FasterRCNN class encoding

loicdtx · January 30, 2020, 5:23pm

Hello everyone,

I am training a FasterRCNN model for detecting objects belonging to two classes (excluding background). These classes are not encoded 1 and 2 but 7 and 22. Is it advisable in this case to re-encode the classes as 1 and 2, and set the number of classes (num_classes) of FastRCNNPredictor to 3 (the two classes + background)?
Otherwise I have to set the number of classes of FastRCNNPredictor to 23 (max encoding + 1 for background), which does not seem ideal.

Thanks

ptrblck · January 31, 2020, 12:10am

I would recommend to set the number of output activations to the number of classes you are dealing with.
Otherwise your model might output irrelevant classes without any meaning.

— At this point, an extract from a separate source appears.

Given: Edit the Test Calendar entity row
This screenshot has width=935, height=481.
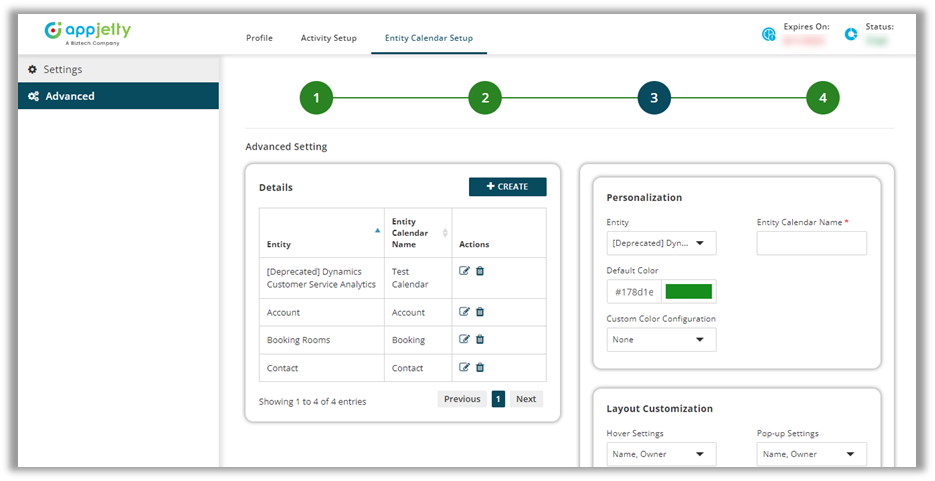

loicdtx · February 7, 2020, 1:57pm

Thanks for your response @ptrblck; I re-encoded on the fly using a transform (see below).
In addition to what you mentioned (having irrelevant classes), my initial worry was that the class loss would be somehow “diluted” if I would set the number of output activations to a higher value than the actual number of classes.

The transform

class EncodeClasses(object):
    """Re-encode classes

    Useful to limit the number of output activations to the actual number of
    classes when initial class codes do not follow a simple sequence ``[1:len(classes)]``
    """
    def __init__(self, encoding):
        """
        Args:
            encoding (dict): Dict of old code, new code mapping
        """
        self.encoding = encoding

    def __call__(self, image, target):
        labels = target['labels']
        for k,v in self.encoding.items():
            labels[labels == k] = v
        target['labels'] = labels
        return image, target